The vulnerability, tracked as CVE-2026-27822, carries a critical CVSS score of 10.0. It specifically affects versions of the RustFS console prior to 1.0.0-alpha.83. The recommended mitigation is to update to the patched version, 1.0.0-alpha.83, which resolves the issue. The exploit is possible due to two main issues: the insecure storage of S3 credentials (AccessKey, SecretKey, and SessionToken) in the browser's localStorage, and the lack of origin separation between the management console and the S3 API, which are often hosted on the same origin. This setup creates a same-origin vulnerability that allows scripts in an iframe to access the parent window's data.
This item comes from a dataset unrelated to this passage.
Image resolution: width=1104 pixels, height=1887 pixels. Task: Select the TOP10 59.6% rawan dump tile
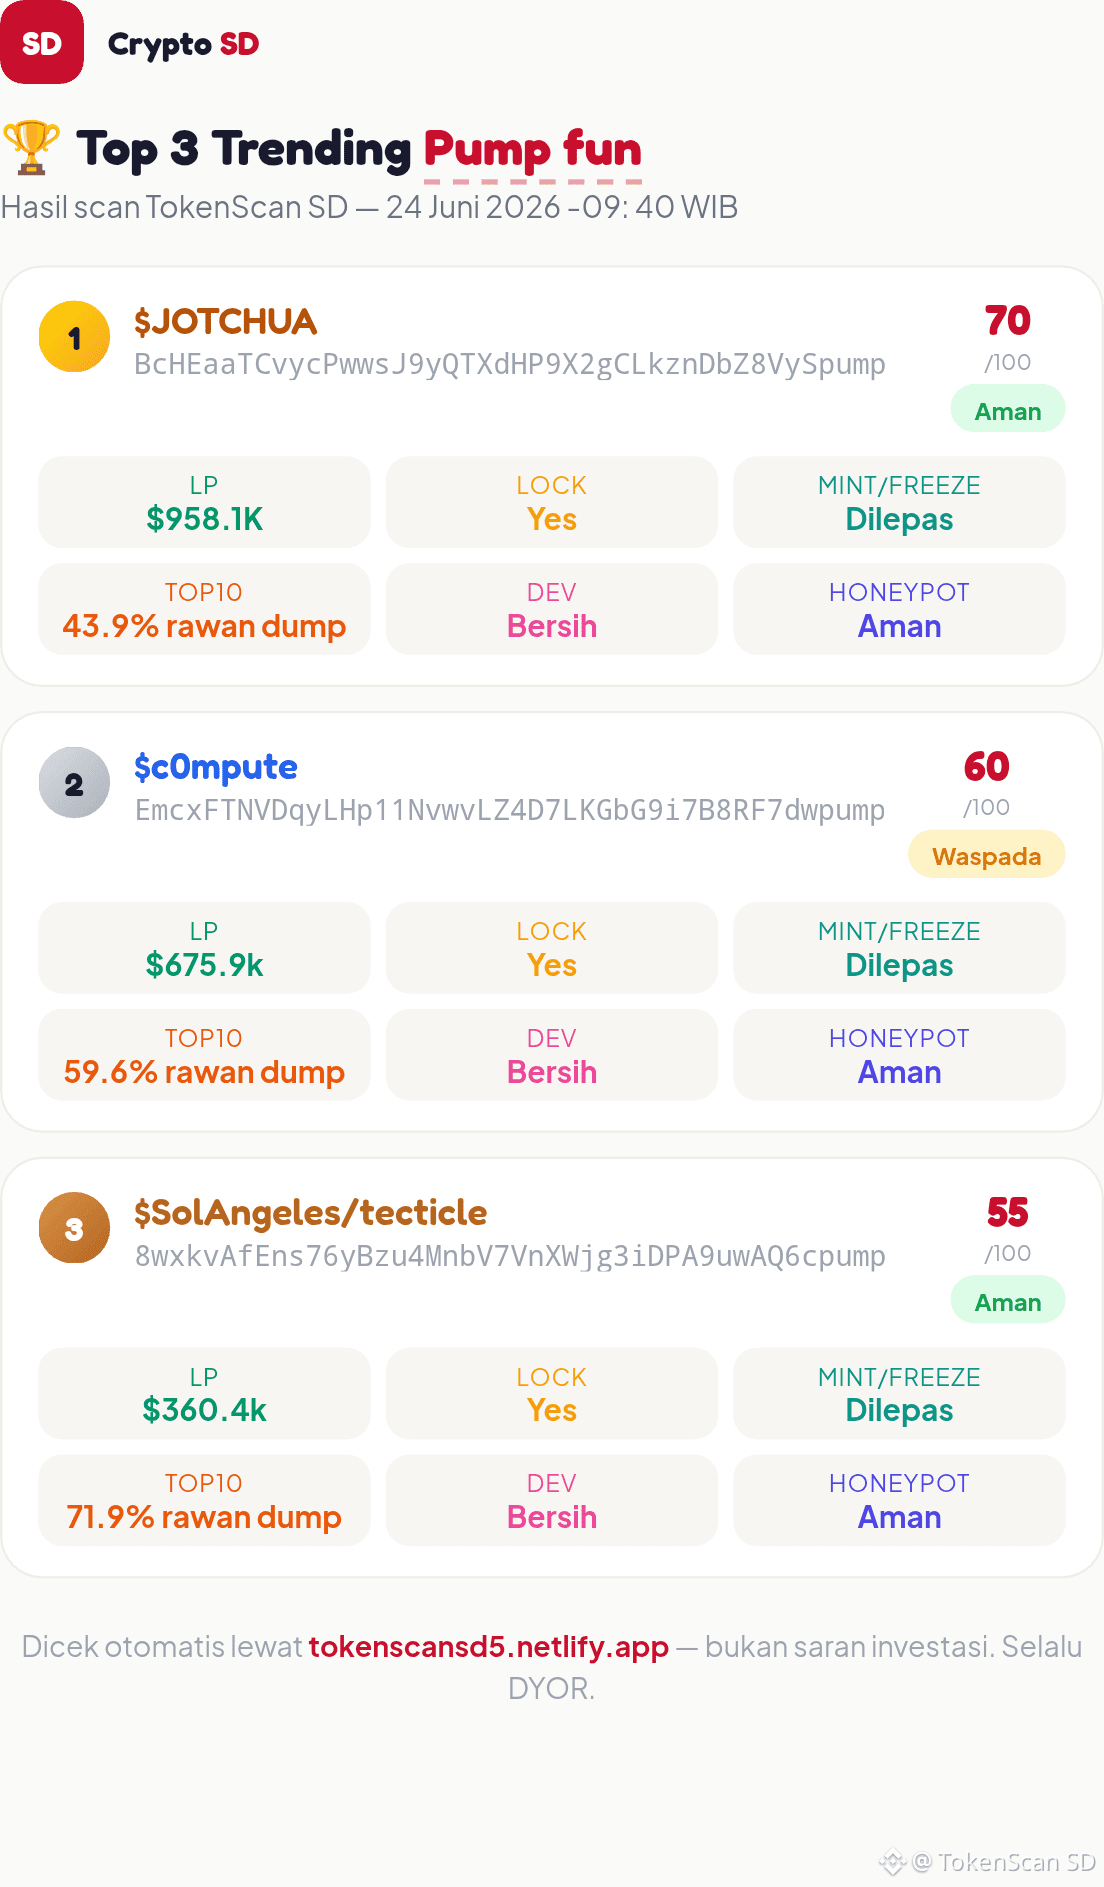[204, 1055]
An attacker can execute this stored cross-site scripting attack by uploading a malicious HTML file containing JavaScript but naming it with a benign extension like `.pdf`. By setting the file's `Content-Type` metadata to `text/html`, an attacker can bypass the preview logic, which fails to strictly validate the actual content type being served in an `<iframe>`. Once the malicious script is executed within the context of the management console, it can steal the administrator's S3 credentials from localStorage. This leads to a full administrative account takeover, granting the attacker the ability to delete data, create backdoors, or download the entire filesystem using the S3 API. RustFS is a high-performance, open-source object storage system written in Rust and designed to be a fast alternative to MinIO. It is 100% S3 protocol compatible and often used for AI/ML workloads, analytics, code repositories, and backups in cloud-native environments. Beyond updating, long-term security improvements suggested include implementing origin separation by hosting the management console and data delivery on different domains. As a temporary workaround, users can avoid the preview feature for files from untrusted sources and implement stricter server-side content type validation.